Same kind of thing here. Showing them how the free market delivers a solution in one particular way only satisfies that way, in their minds. They don't make the connection that the free market can find solutions to things even if they personally feel incredulous that it can do so.
Why is the default position government intervention? If it truly is as they say, that we need government to provide services the free market can't or won't deliver, shouldn't we at least give the free market a chance before we go imposing government on everybody?
And then we get things like people denying that government grants itself a monopoly in garbage collection, or the post office, or whatever.
When I've talked about privatizing roads, I get some people saying, "Okay, I can see how neighborhood roads can be private, but obviously Interstates have to be done by government," and others saying, "I can see how Interstates can be done by corporations, but obviously neighborhood roads have to be done by government." Well, maybe it isn't really so obvious then?
My own personal anecdote was my grandmother, a liberal, got involved with her rural community to get more tv stations in the area (this was years ago, before cable was in the area), other than the local one and whatever stations you could get form the big towns if your antenna was tall and powerful enough. Entirely funded by user fees. The service took signals from a half dozen or so metro markets, and put them over the rural airways for anyone with a cheap set of bunny ears to pick up. Sure there were freeloaders (it was over the free airwaves after all), but enough caring folks got invovled to collect $100 from enough people each year to have this service.
And bully for them.
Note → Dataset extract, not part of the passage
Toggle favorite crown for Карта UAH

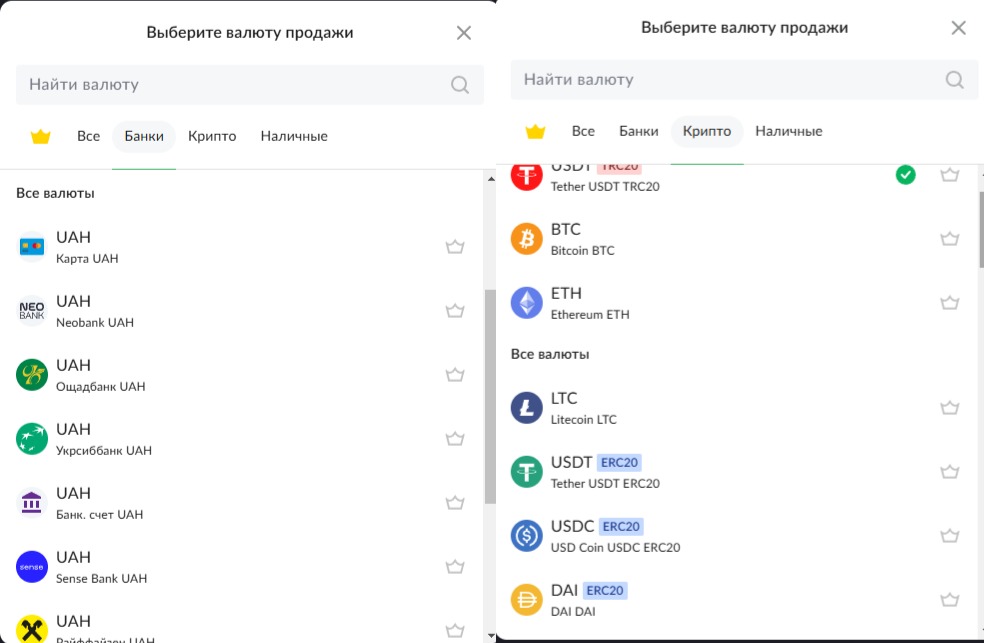coord(455,247)
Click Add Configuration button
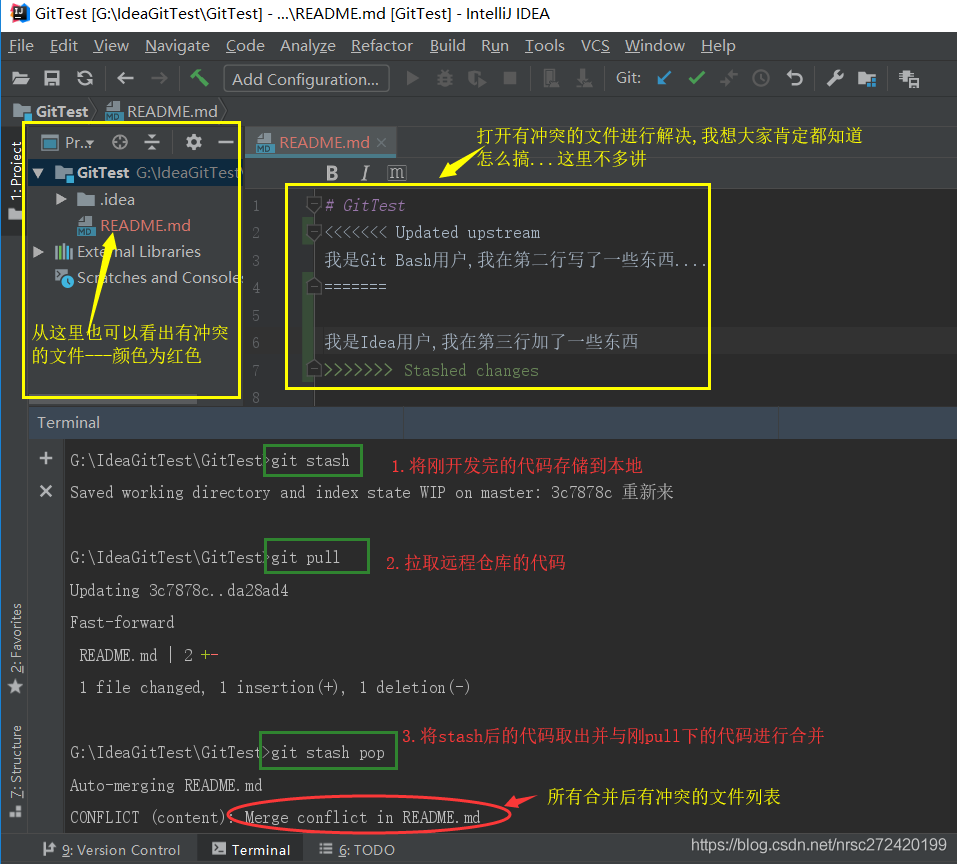Image resolution: width=957 pixels, height=864 pixels. pos(305,79)
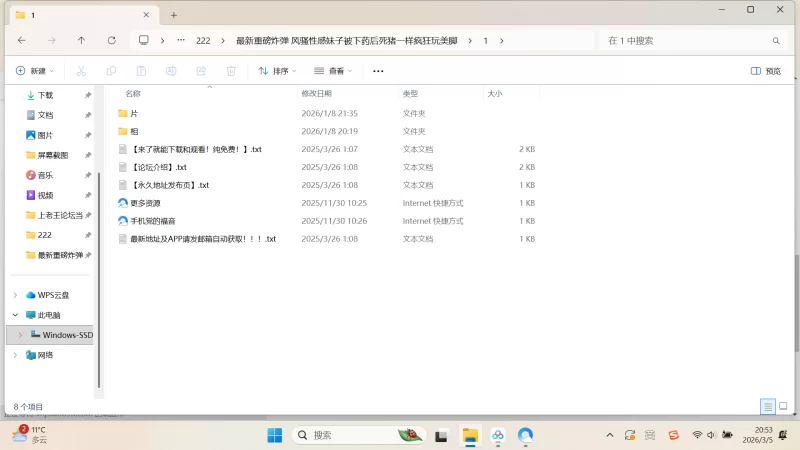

It seems to me to be the height of idiocy to say, "We can't provide this service without people freeloading, even if we are making money, so we're not going to do it!"
Which is worse: providing a service and making enough money to keep it going, and having a few people freeload, or forcing
everyone to pay for the service whether they use it or not? (We'll ignore for the purposes of this question the fact that the government always does an abysmal job when compared to the free market companies.)